The next few days were marked by advanced testing, meeting with the surgeons and more testing. I felt apart from myself. Forces pulled me toward the thing I feared the most. My wife and I lived minute by minute. I wrote a letter to my son. I called my family and told them I loved them. I went to the beach and breathed in the fresh air, visualizing it to be the breath of God. 


I found myself leaning into my thoughts, into prayer. I prayed for the strength to approach surgery with the resolve and courage of my childhood idols. But despite my best pep talks, the future felt so tenuous.  


Isaiah 41:10 became the rock to rest my mind on, "So do no fear, for I am with you; do not be dismayed, for I am your God. I will strengthen you and help you; I will uphold you with my righteous right hand." I wrote this on a small piece of paper and carried it in my pocket everywhere I went. These words were a sacred promise. 


The tests were now done and tomorrow was the day. My brother sent me a message – "Tomorrow, when you wake up from surgery, your heart will be fixed for the first time in your life!" His optimism provided a vision for my future that was hard for me to imagine. Sleep did not come easy that night. Instead, Ally and I huddled on the couch and watched movies. We held each other and talked, trying to keep the dawn at bay.


_____________________


I am awake. I hear the business of the nurses. I hear my family. 

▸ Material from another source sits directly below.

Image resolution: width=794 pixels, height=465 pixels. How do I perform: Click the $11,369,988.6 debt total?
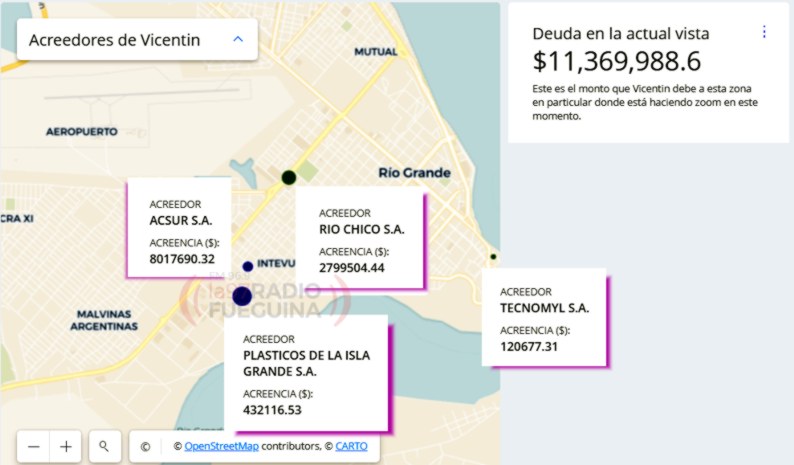click(617, 61)
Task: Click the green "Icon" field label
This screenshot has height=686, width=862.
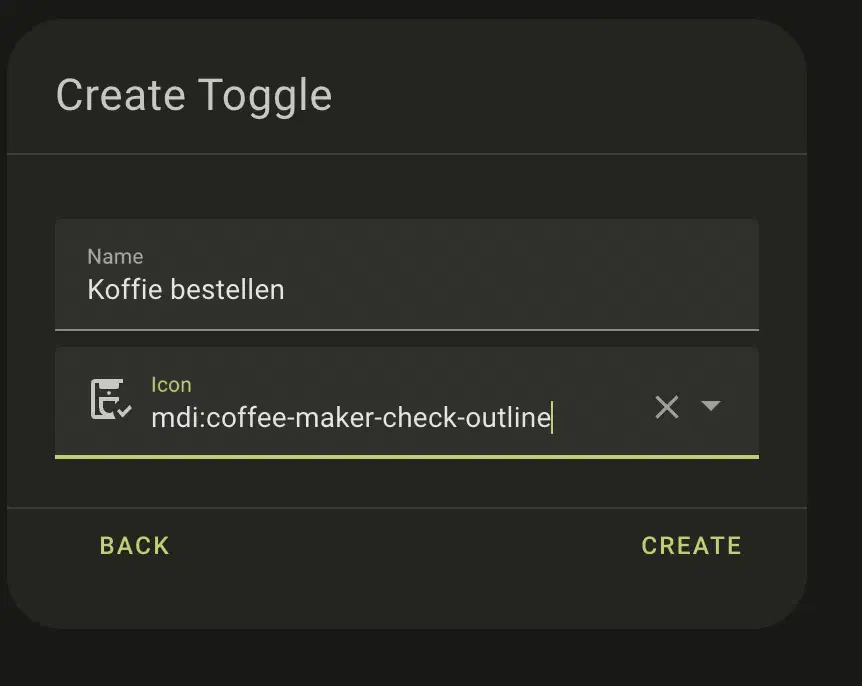Action: 171,384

Realization hits, I'm alive! A new clock begins to tick. 


The early days of recovery were difficult for me. The side effects of the anesthesia remained with me for several days. Nausea and a strange inability to sleep made it hard to get the necessary nutrition and rest to start rebuilding my stamina. It was humbling to mark progress by the amount of feet I walked that day or the time spent sitting up in a chair.  While I was grateful to be past the surgery, I'd be lying if I said I felt confident in my recovery. I set one goal – "get back home." Again, my family shined during these difficult days, tirelessly keeping my spirits up. 


Seven days after surgery, I met my goal. I went home on Christmas day. A day that for many is filled with hope, joy, tradition, and a little mystery. Fittingly, I walked through my front door a changed man. The fresh surgical wounds would heal and the scars would tell a story. On the inside, I was changed forever, in ways I would only discover in the years ahead.


My new clock ticks on. It's been more than a decade since I came home that Christmas day. I returned to my work as a physical therapist, motivated to help others overcome challenges and difficult situations.  I've witnessed the birth of my daughter and enjoy watching her and my son grow. I'm about to celebrate 20 years of marriage to my beautiful wife. The blessings too many to name.    


The cardiovascular surgeons, doctors, nurses, and support teams did their job. What they did for me is nothing short of miraculous. The rest is up to me. To make the most of this miraculous gift.


Last year, I wrote to my surgeon and cardiologist. How do you thank people that have impacted your life in such a profound way? I spoke of my gratitude and shared pictures of my family. Their humble response only highlighted the miraculous work of all of those who dedicate their profession to helping children and families with CHD:


"Thank you for reaching out with those kind words and sharing pictures of your beautiful family. It has been a privilege to be a part of your health care journey, and I am proud of the life you lead."